The great Pizzicato Five began life in 1984 as a four-piece band made up of Konishi Yasuharu, Takanami Keitaro, Ryo Kamamiya, and Sasaki Mamiko, and went through a series of line-up changes and hit albums. Eventually becoming a duo of Konishi Yasuharu and Nomiya Maki, they split up in March 2001. I got interested in Pizzicato Five (P5) in March 2001. Life is hard sometimes.

The P5 have always been more popular outside Japan than inside it, although "popular" is something to be taken relatively—there's a vibrant English-language discussion group, P5ML, at Yahoo Groups. Unfortunately, coming late into the P5 scene, I missed a lot of the initial mail. I'd love to have a copy of all the old messages in my mailbox, but I don't really want to have to go trolling through the Yahoo Groups web interface to get them.

Maybe Perl can help.

Grabbing Mails

The first port of call in cases like this is search.cpan.org, and asking it about "Yahoo Groups" points us directly to the WWW::Yahoo::Groups module. This is a module based on WWW::Mechanize, a tool we've looked at before for scraping web sites.

Once we've read, marked, and inwardly digested the documentation, we can start working on our program to download the mail:

use WWW::Yahoo::Groups;
my $scraper = WWW::Yahoo::Groups->new();
$scraper->login($username => $password);
$scraper->list("p5ml");

Now we have logged in, all being well, and selected our group. We're ready to see what mail is available to be downloaded. WWW::Yahoo::Groups gives us functions to tell us the first message in the archive and the last one.

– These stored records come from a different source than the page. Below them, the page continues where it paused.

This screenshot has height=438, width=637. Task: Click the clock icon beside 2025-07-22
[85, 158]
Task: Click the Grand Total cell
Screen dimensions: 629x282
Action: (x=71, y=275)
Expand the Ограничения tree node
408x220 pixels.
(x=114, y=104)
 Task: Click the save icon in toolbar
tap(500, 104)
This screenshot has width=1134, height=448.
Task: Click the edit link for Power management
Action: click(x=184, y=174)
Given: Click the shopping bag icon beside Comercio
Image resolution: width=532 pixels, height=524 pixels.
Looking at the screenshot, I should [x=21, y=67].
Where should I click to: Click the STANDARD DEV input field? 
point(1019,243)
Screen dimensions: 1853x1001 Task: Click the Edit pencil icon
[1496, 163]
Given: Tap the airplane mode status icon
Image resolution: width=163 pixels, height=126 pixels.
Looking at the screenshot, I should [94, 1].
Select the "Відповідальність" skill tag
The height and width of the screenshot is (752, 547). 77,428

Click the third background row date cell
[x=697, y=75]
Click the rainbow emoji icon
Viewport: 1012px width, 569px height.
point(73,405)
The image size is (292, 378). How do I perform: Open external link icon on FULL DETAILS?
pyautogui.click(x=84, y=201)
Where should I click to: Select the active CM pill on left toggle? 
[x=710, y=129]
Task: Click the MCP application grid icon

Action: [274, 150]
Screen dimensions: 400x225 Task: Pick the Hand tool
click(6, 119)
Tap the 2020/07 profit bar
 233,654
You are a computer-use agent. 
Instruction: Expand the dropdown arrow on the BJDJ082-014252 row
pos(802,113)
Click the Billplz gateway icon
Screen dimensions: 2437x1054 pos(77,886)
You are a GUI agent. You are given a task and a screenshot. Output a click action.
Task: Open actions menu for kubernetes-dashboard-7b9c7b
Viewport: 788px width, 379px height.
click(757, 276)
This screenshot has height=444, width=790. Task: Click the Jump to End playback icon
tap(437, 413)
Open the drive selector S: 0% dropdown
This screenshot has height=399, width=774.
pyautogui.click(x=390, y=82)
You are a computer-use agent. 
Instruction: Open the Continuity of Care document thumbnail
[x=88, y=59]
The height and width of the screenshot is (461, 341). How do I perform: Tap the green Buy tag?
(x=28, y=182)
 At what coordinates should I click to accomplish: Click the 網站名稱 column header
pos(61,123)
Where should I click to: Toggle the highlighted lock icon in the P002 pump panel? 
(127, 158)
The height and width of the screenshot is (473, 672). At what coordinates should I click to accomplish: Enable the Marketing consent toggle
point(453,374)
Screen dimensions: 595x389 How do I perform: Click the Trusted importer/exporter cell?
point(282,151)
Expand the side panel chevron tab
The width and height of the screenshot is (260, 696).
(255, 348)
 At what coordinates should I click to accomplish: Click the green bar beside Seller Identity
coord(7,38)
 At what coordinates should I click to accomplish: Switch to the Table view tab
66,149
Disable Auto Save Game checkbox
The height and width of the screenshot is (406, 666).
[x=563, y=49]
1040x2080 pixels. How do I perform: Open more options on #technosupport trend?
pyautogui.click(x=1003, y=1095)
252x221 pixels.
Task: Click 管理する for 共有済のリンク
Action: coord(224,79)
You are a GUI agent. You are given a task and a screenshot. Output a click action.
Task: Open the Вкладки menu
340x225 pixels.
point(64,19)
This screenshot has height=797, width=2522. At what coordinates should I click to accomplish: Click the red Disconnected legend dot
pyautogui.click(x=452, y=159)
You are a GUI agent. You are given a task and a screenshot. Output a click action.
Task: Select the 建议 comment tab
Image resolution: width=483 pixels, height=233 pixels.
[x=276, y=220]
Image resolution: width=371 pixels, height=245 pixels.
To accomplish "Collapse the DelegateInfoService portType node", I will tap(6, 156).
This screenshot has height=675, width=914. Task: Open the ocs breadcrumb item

my $lwm = $scraper->first_msg_id();
my $hwm = $scraper->last_msg_id();

These IDs form a sequence internal to Yahoo Groups, and are not actually related to the message ID specified in the e-mail. We could take a simple-minded approach to grabbing all the messages, and simply walk from the low water mark to the high water mark, downloading and storing each message in turn:

open OUT, ">> mail/p5ml" or die $!;
for ($lwm...$hwm) {
    print OUT $scraper->fetch_message($_)."\n";
}

However, there are two problems with this idea. The first is that it's dangerous—any mail arriving due to new posts to the P5ML mailing list will be clobbered by our overzealous output. The second is that it is wasteful—we may already have downloaded many of the messages in the archive. Let's take these problems one at a time.

Storing Mail

The first thing we want is a safe way of storing mail into a mailbox. We'll assume that we're going to be using the UNIX mbox format for the purposes of this article since, well, that's what I use. There are, as I've mentioned in the past, a large number of mail folders handling libraries on CPAN, but we're going to use the simplest one, Email::LocalDelivery.

Its job is to take an e-mail from the "wire," and store it in some kind of file on disk. It's a very simple module with one method: deliver. It takes the e-mail as a plain string, which is quite handy because that's what WWW::Yahoo::Groups gives us. Hence, we can make our code a lot safer by rewriting it like so:

for ($lwm...$hwm) {
    Email::LocalDelivery->deliver($scraper->fetch_message($_),
                                  "~/mail/p5ml");
}

This makes sure we don't overwrite incoming messages, but it doesn't necessarily help us to pull down messages we already have. Of course, for that, we need to know what messages we've already got.

Reading Folders

Again, there is a plethora of modules for dealing with mail folders, but the best one, which does nothing other than split a folder into separate mail messages, is Richard Clamp's Email::Folder:

use Email::Folder;
my $folder = Email::Folder->new("mail/p5ml");

Once we've opened the folder, we can get its messages as individual Email::Simple objects:

my @ids = map { $_->header("Message-ID") } $folder->messages;

Now we know what message IDs we have, but we're going to find it much more convenient to have that list as a hash rather than an array. Did that immediately jump out at you? Don't worry if it didn't; just like learning the idioms and constructions of the human language, the hash formulation is just one of those things you sense as you become more fluent in Perl.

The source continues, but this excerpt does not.